砷污染严重危害人类健康，其中肝损伤已成为地方性砷中毒突出的问题之一。目前砷致肝损伤的确切机制尚不清楚，并缺乏有效的治疗药物，至今尚未完全得到控制。课题组前期研究表明，p53介导的细胞凋亡参与了砷中毒肝损伤的发生发展；银杏制剂可以有效抑制p53的活化，减少肝细胞凋亡。但是，p53在其中的具体作用机制迄今不甚清楚。近年研究显示自噬在砷的毒效应中起重要作用，且申请人前期研究发现，p53下游基因E2F7可以影响细胞自噬水平，而有报道表明E2F7下游基因E2F1可调控细胞自噬。依据课题组前期研究发现并结合国内外最新进展，本研究拟构建砷中毒肝细胞模型，从分子和细胞水平深入探讨p53/E2F7/E2F1通路及其调控的自噬在砷致肝损伤中的作用机制；并采用银杏制剂干预，探讨其在砷暴露下对该通路及自噬的影响，为地方性砷中毒肝损伤的防治提供新的理论和实验依据。

Arsenic pollution was serious harm to people's health and liver damage was one of most outstanding problems in arsenic poisoning. The exact mechanism of arsenic-induced liver damage was still unknown. Because of lacking effective treatments, it was not completely under control yet.
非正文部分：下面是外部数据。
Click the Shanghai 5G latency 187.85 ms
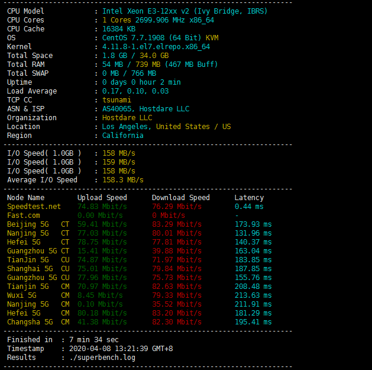 point(253,269)
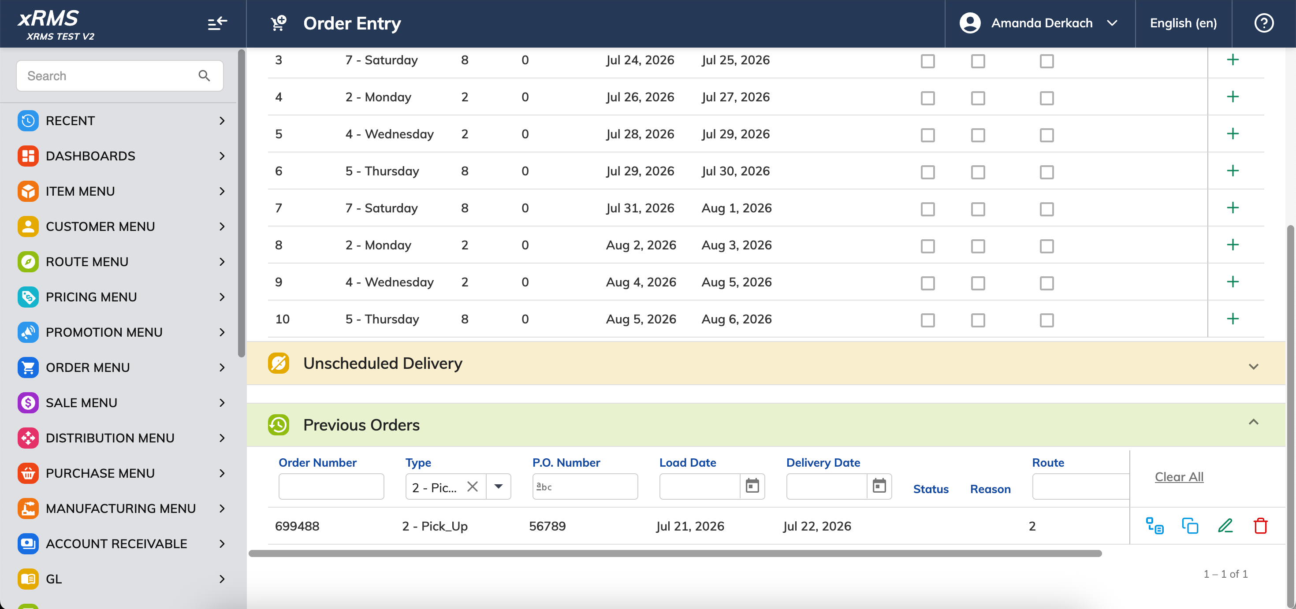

The early stage of the research in our research group revealed that p53-mediated apoptosis was related to the development of arsenic-induced liver damage; ginkgo agent could suppress the activation of p53 and thus alleviate hepatocyte apoptosis. However, the specific mechanism of p53 was still unclear. Recent studies showed that autophagy played an important role in the cytotoxic effect of arsenic. Moreover, early studies of applicant demonstrated that E2F7, a downstream molecule of p53, could influence intracellular autophagic activity. Furthermore, it was reported that E2F1, a downstream molecule of E2F7, could also regulate autophagy. On the basis of these finds, a liver cell model of arsenic poisoning would be established to research the mechanism of autophagy regulated by p53/E2F7/E2F1 pathway on liver damage from molecular and cellular level; Then intervened by ginkgo agent and investigate the influence on p53/E2F7/E2F1 pathway and autophagy under arsenic exposure to provide new theoretical and experimental basis to prevent and cure endemic arsenism.